Effects を何のために使うべきで、何のために使わざるべきかについては、次の 2 つの記事が非常に明快だった。

Start using ngrx/effects for this - Angular In Depth

Stop using ngrx/effects for that - Michael Pearson - Medium

Effects を使うとかえって複雑度が高まるものは素の RxJS を使ったほうがよい。そして、RxJS にすることですら複雑度が高まってしまうものは、素の Promise で書いてしまうほうがよい。ライブラリは楽になるために使うべきだ。

Facade についての参考リンク

NgRx + Facades: Better State Management - Thomas Burleson - Medium

NgRx Facades: Pros and Cons

これらの例では Facade は Action を投げているだけだが、僕の考えではここに Service を Inject して API コールをしてもよい。async/await で API コールを行い、その結果を Action として dispatch するとよい。Fetching の状態が必要なら、 BEGIN_FETCHING_USERS action を投げれば良い。 GET_USERS action を Effects で処理するのは複雑度を無駄に上げている。

ちなみに、この Facade を Component と 1:1 になるように作ると、BLoC と呼ばれるものに近づいてくる。

RouterStore について

RouterStore は Effects で真価が発揮される。
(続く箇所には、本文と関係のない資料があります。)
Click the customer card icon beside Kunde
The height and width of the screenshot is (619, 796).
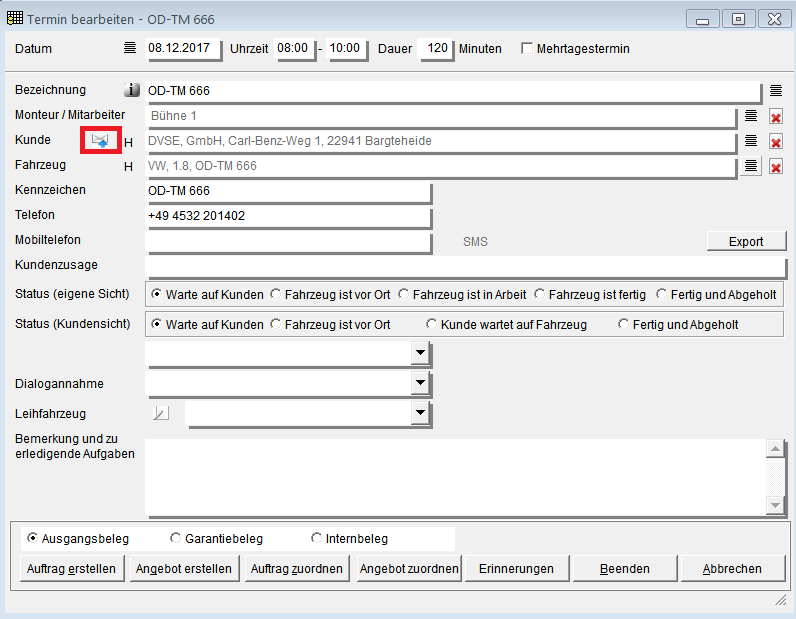coord(100,141)
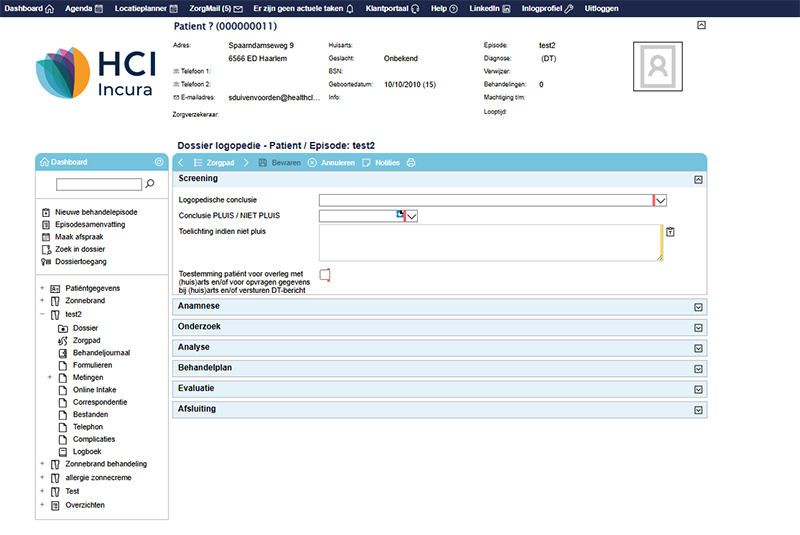This screenshot has width=800, height=535.
Task: Go to previous step arrow in toolbar
Action: 180,162
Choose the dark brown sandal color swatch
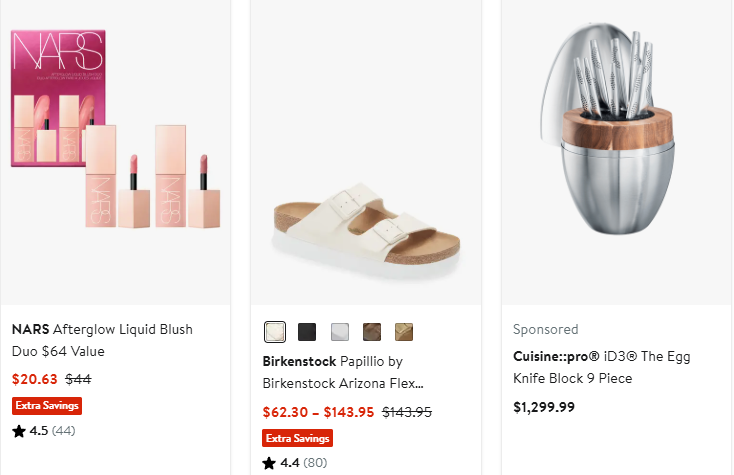This screenshot has width=734, height=475. click(372, 331)
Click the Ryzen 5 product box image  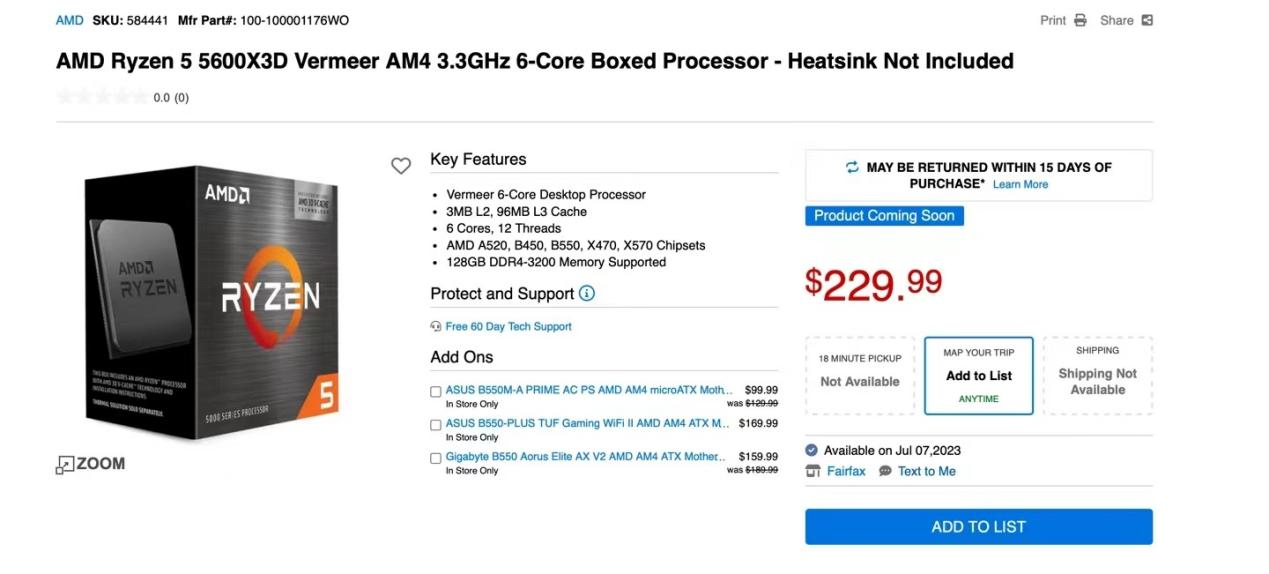pos(211,302)
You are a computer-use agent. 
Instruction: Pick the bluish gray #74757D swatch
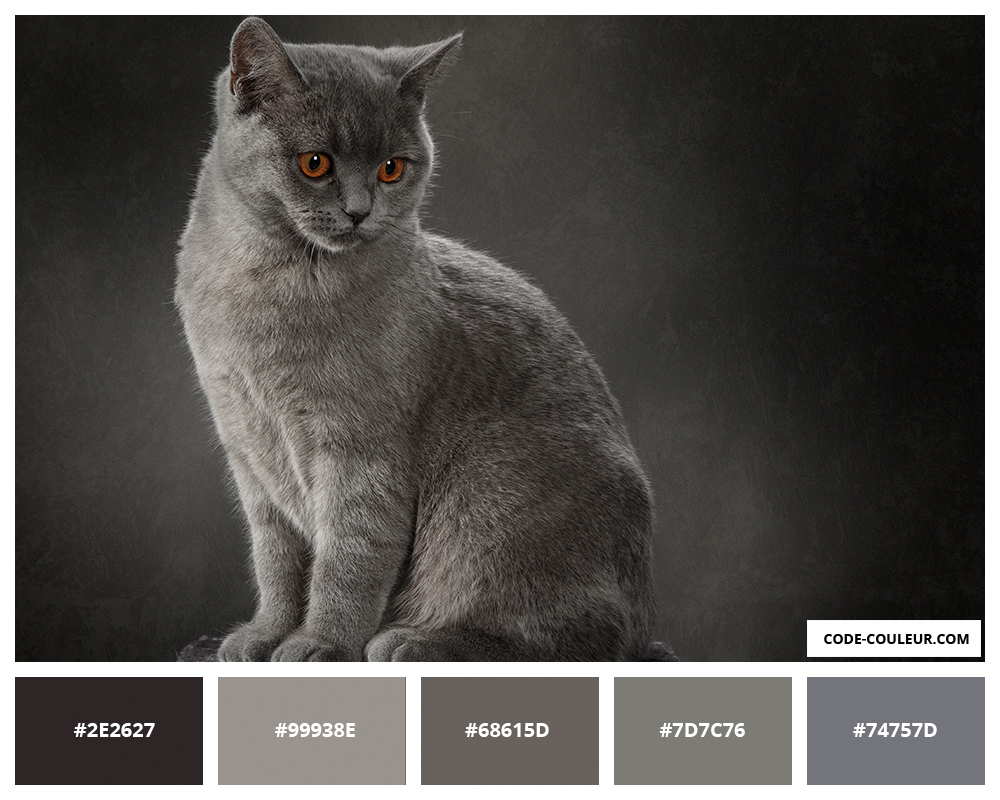895,730
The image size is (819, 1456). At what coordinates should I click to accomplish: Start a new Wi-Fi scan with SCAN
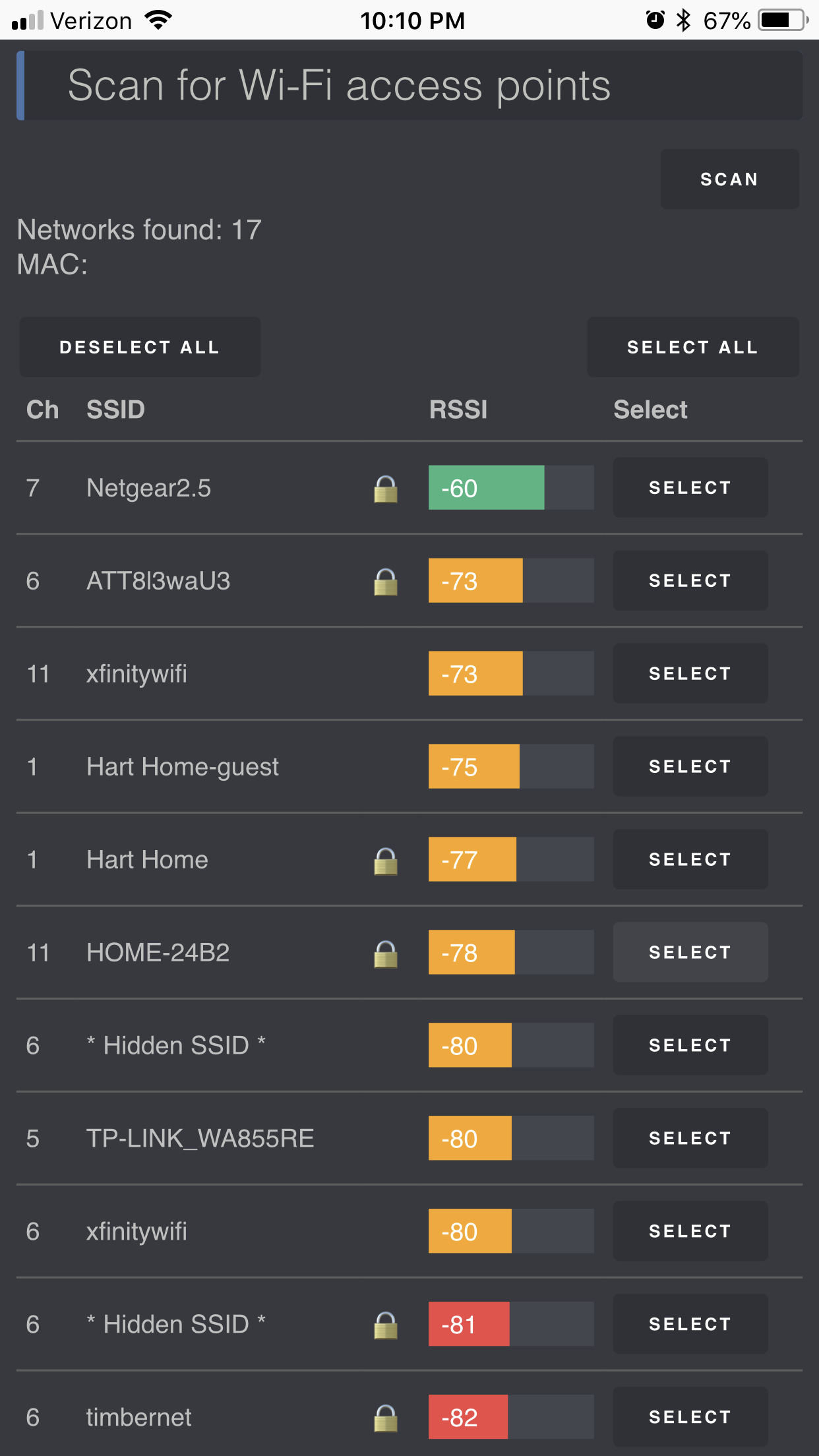(729, 179)
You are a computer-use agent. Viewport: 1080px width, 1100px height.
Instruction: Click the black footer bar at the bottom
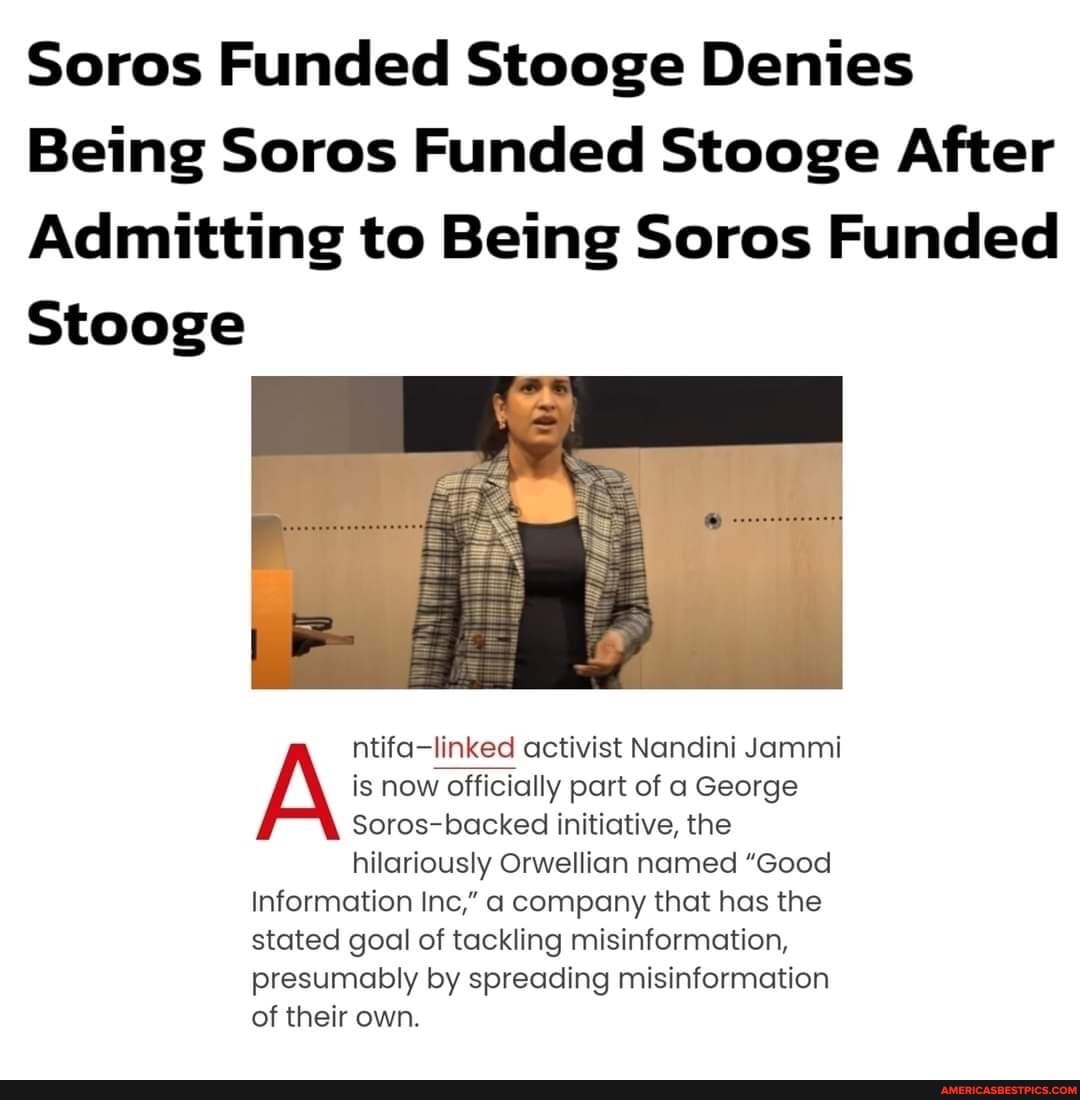click(x=540, y=1090)
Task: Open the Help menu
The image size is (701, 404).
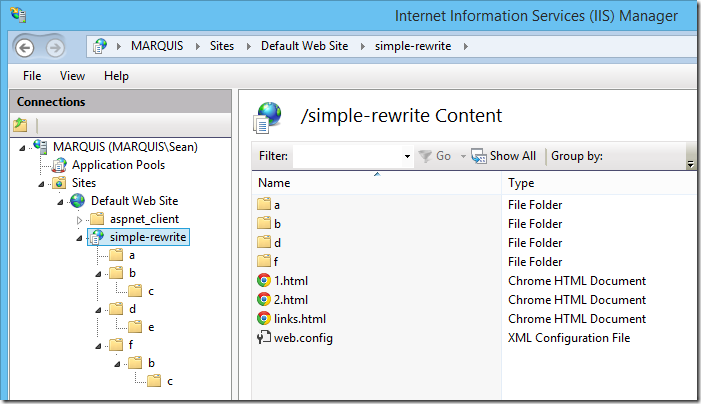Action: point(116,76)
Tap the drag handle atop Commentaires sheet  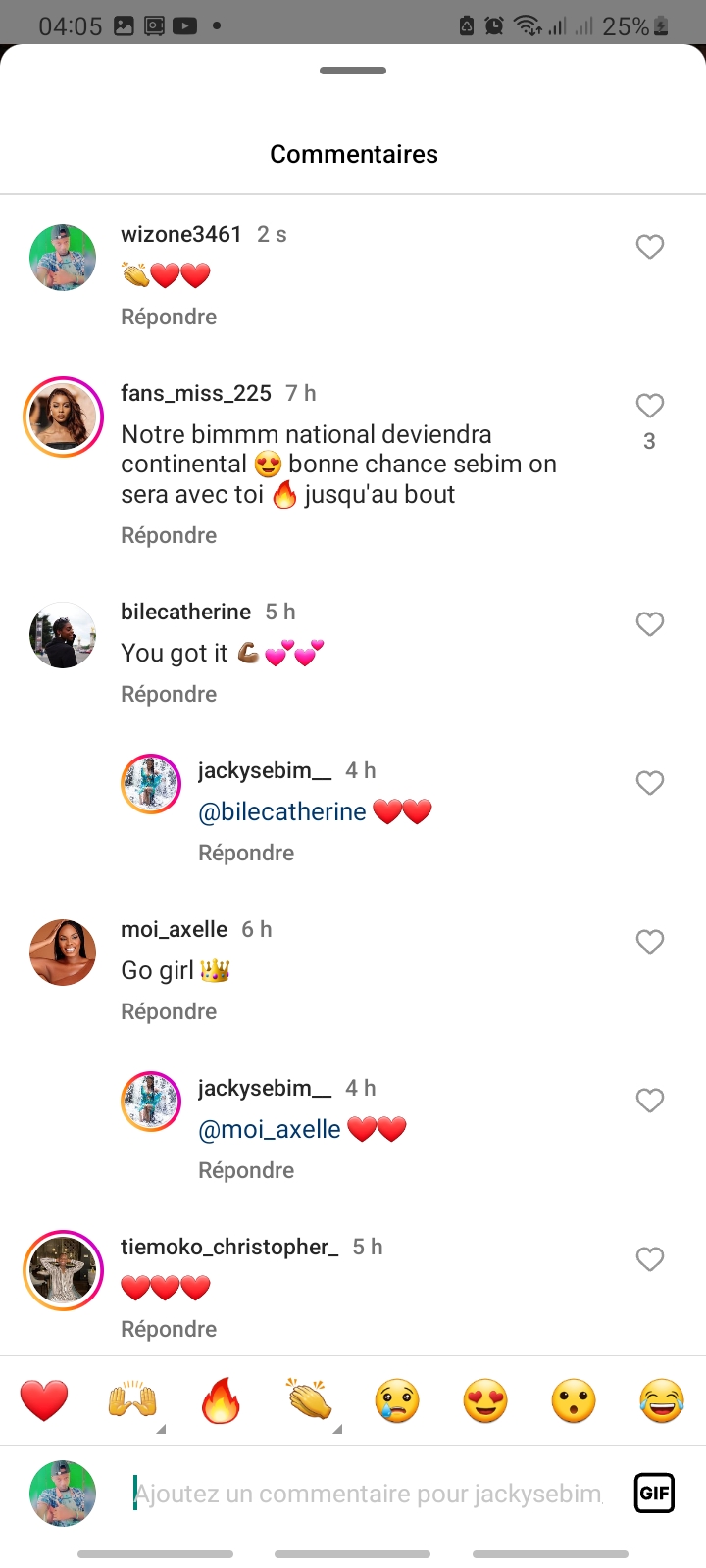(x=353, y=71)
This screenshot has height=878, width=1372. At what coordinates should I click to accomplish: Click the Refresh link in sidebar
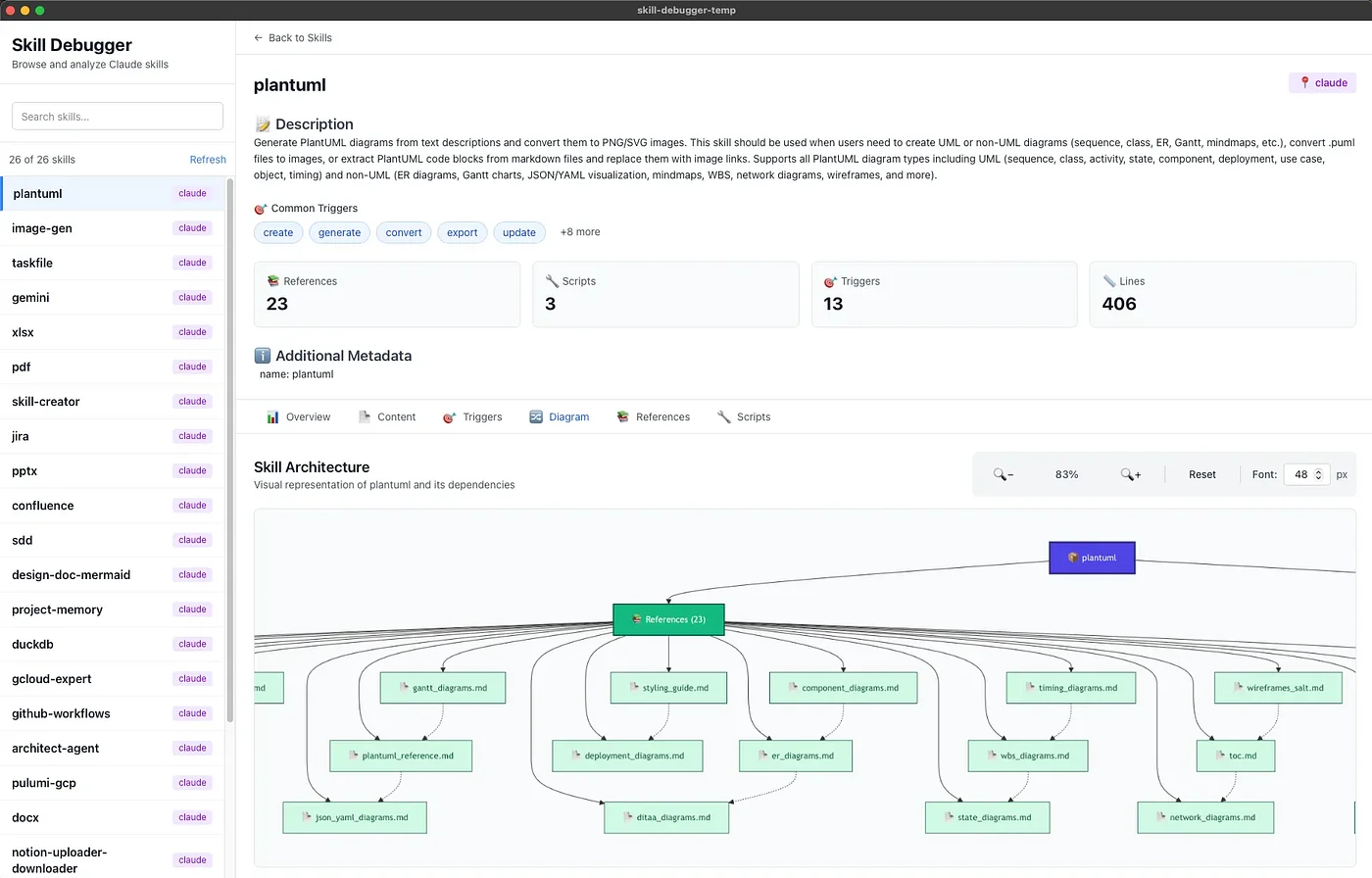[208, 160]
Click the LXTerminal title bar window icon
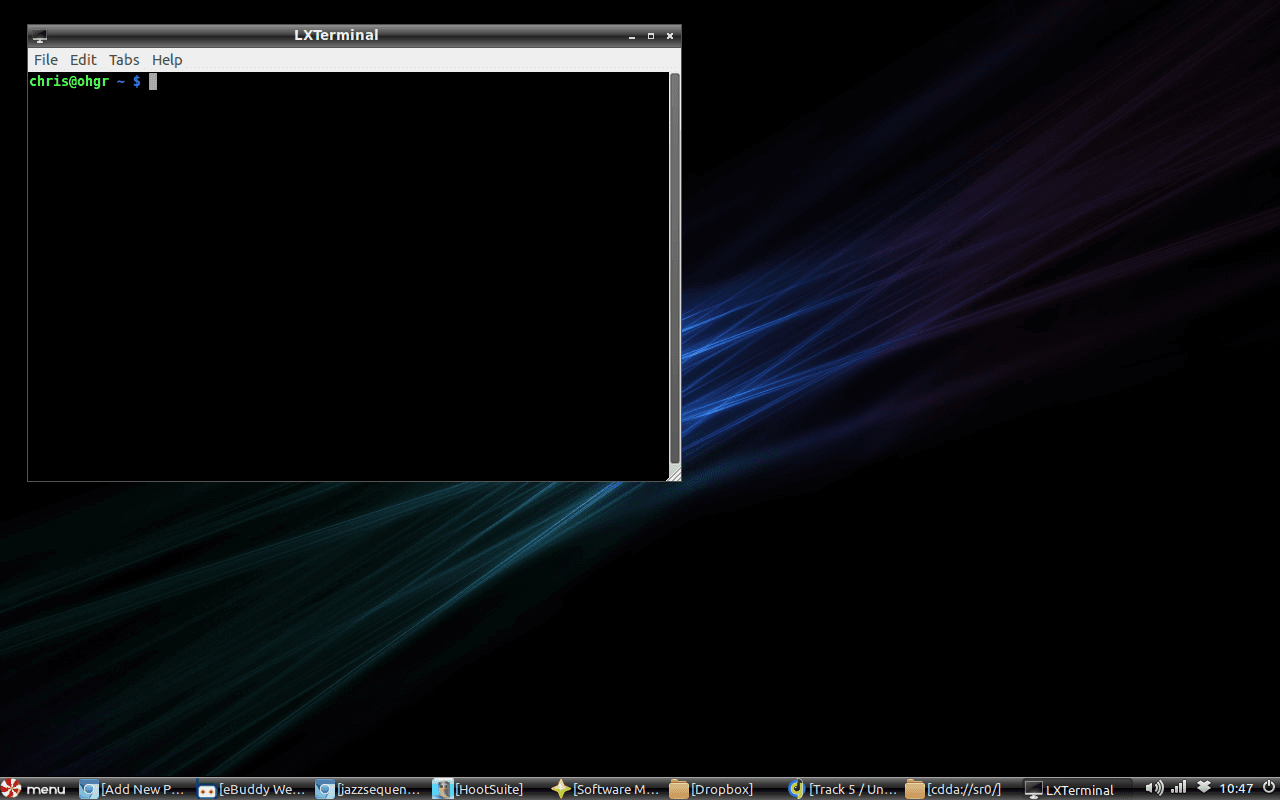The height and width of the screenshot is (800, 1280). (x=39, y=35)
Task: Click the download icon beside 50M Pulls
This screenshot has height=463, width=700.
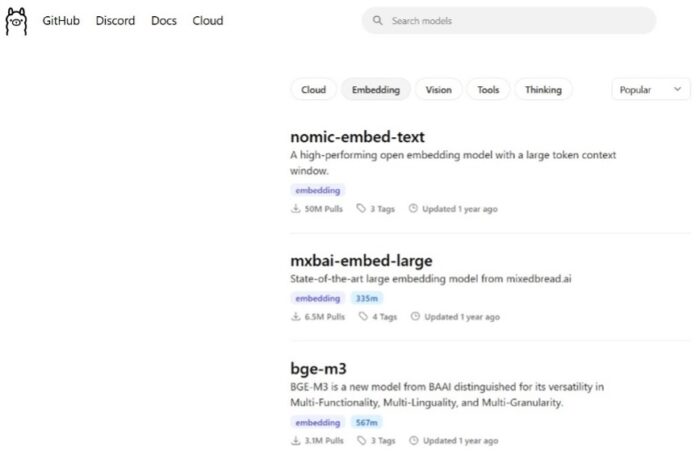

RouterStore を使わない場合、Angular Router の ActivatedRoute から情報を取得し、Action を発行し、コンポーネントの状態に組み込むことになる。RouterStore があれば、Router Actions の副作用として Action を発行し、その結果を State に書き込むことでコンポーネント側へデータが届く。

ActivatedRoute ⇒ Component ⇒ Action ⇒ State ⇒ Component

Router Action ⇒ Effects ⇒ Action ⇒ State ⇒ Component

Component はまったく Router や UrlTree のことを知らなくてよくなる。ActivatedRoute への依存を持つ必要がなくなり、テスタビリティも向上する。RouterStore は内部的に Router の状態を router Feature に更新し続けてくれる仕組みなので、テストの際は Router に依存する必要はなく、自分で router 以下の State を設定すればいい。

逆に言えば、Effects を投入しないのなら Router Store を使う意味はそれほどない気もする。しかし ActivatedRoute の少し使いづらい部分(Inject する Component の階層により得られる Route の情報が変わる(UrlTree のどこに該当するか)部分は、Router Store で常に root から読むこととすれば一貫性のあるアクセスはできるだろう。